Week 4: Machine Language, Keyboard, and Monitor

Here we start understanding how we can make the computer process inputs from a keyboard and display things on a screen, tying together the CPU and Memory that we built in the past weeks.

You will be introduced to the assembly language. One step above the binary code we have been dealing with until now.

We will only build the assembler in the last week of the course, but this week will help us understand how it will fit into the big picture.

It’s scary and fascinating to think that computers (and all the software that powers the world, from our social media apps to nuclear power plants and airplanes) are basically a ton of lightning-fast binary operations powered by electricity.

Hack assembly language

The project of this week required a bit more brainpower to understand how to make for loops using only Assembly (jumps and labels). Definitely worth the time trying to solve it.

To do the “fill” assignment, I recommend you take a look at the Rectangle.asm script that is shown in video 4.5, you can take some ideas from it on how to fill the screen with black or white pixels.

And remember that Assembly is all about jumping around lines of code.

Don’t allow yourself to confuse the row labels with functions (my Python brain tried to trick me into thinking they defined scopes, but obviously they don’t, we can simply jump around to any line we want).

Week 5: Building the Computer

This week we see how all of the chips we built will fit together to become a computer according to the Von Neumann architecture.

Von Neumann came up with a practical implementation of computers based on Alan Turing’s work.

This is a quote that I like from Von Neumann: “Young man, in mathematics you don’t understand things. You just get used to them.”

So, if the guy that came up with the architecture of a modern computer had trouble understanding math, we can feel ok about our own difficulties.

One side-effect of the course is that I am getting more comfortable with using “infinite loops”

I found that “infinite loops” that have a termination condition (like a command or cutting power) and are intentional, and useful, are sometimes called “event loops” because they are not really infinite.

I always felt a bit weird about leaving a loop running forever waiting for events (like in a WebSocket feed or stream processor), but now I see it’s a very natural way of keeping stuff working.

In a computer, electricity keeps running until we power it off. So why can’t well-written software run for a long time too?

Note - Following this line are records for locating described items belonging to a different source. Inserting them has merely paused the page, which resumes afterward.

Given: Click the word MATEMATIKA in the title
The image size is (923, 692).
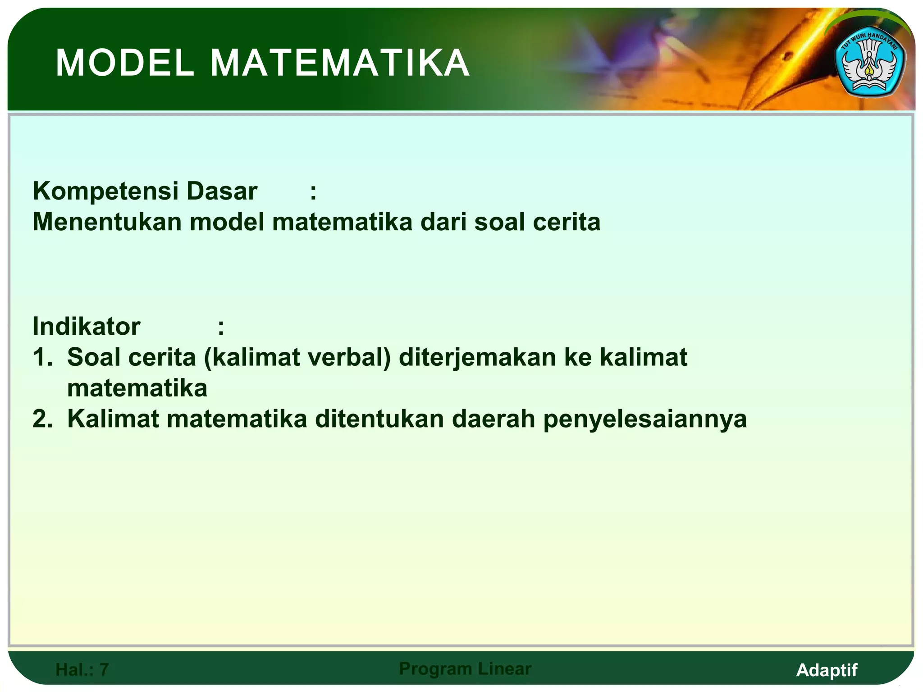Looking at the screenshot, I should point(340,63).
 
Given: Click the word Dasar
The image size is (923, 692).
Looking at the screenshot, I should point(222,191).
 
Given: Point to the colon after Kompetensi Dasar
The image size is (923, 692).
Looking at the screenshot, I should point(313,192).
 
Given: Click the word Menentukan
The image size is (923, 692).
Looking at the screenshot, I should point(107,222).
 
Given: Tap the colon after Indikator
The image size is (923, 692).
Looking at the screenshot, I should point(221,328).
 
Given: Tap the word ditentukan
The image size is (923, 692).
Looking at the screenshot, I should point(379,419).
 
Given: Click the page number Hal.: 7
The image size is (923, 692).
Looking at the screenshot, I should point(82,670).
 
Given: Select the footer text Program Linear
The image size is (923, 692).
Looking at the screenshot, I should point(465,669).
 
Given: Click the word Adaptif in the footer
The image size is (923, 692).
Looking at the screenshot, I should point(827,670).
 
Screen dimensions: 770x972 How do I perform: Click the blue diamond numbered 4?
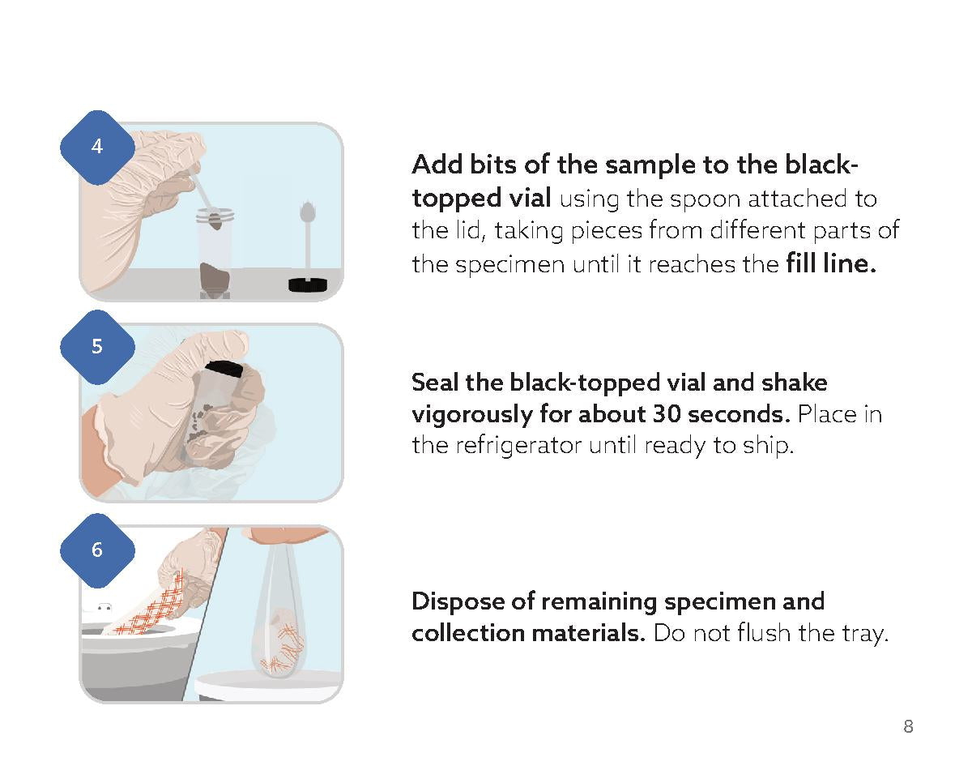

If we think about it, we are an infinite loop that starts running sometime during our mother’s pregnancy and keeps running for a long time (for one of my grandmas, it has been running for over 90 years!).

In this week’s assignment, we assemble our chips to build the CPU and the Memory. Then we put these pieces together to get the Hack computer!

A tip when implementing the CPU is to have the Hack Computer wiki page open where you can see the bits that correspond to the control and jumps in the instructions, so you don’t need to memorize or go back in the videos to find which bit corresponds to which signal.

Week 6: Building an Assembler

We learned about Assembly language in Week 4, and now we will build software to transform assembly instructions into machine language.

Creating the assembler is reasonably easy if you know how to code. You are basically parsing a text file with some dictionary/hash table lookups.

They have an option for non-programmers, where you parse the file by hand.

Github Copilot actually filled a lot of the code, which made me think about courses with coding assignments prohibiting its use in the future.

Conclusion

Teaching how a modern computer is built from scratch to a general audience is a very bold task. This course does a wonderful job.

I highly recommend you take it.

There is a second part, where we learn more about the software level: how to make a compiler and operating system. I still didn’t take it, but plan to!

For this course and any other, Github Copilot is your friend. Sometimes it gave me a starting idea of implementation, other times it helped to repeat the code for the multi-bit chip implementations.

Thanks, professors Shimon Schocken and Noam Nisan for such a wonderful learning experience.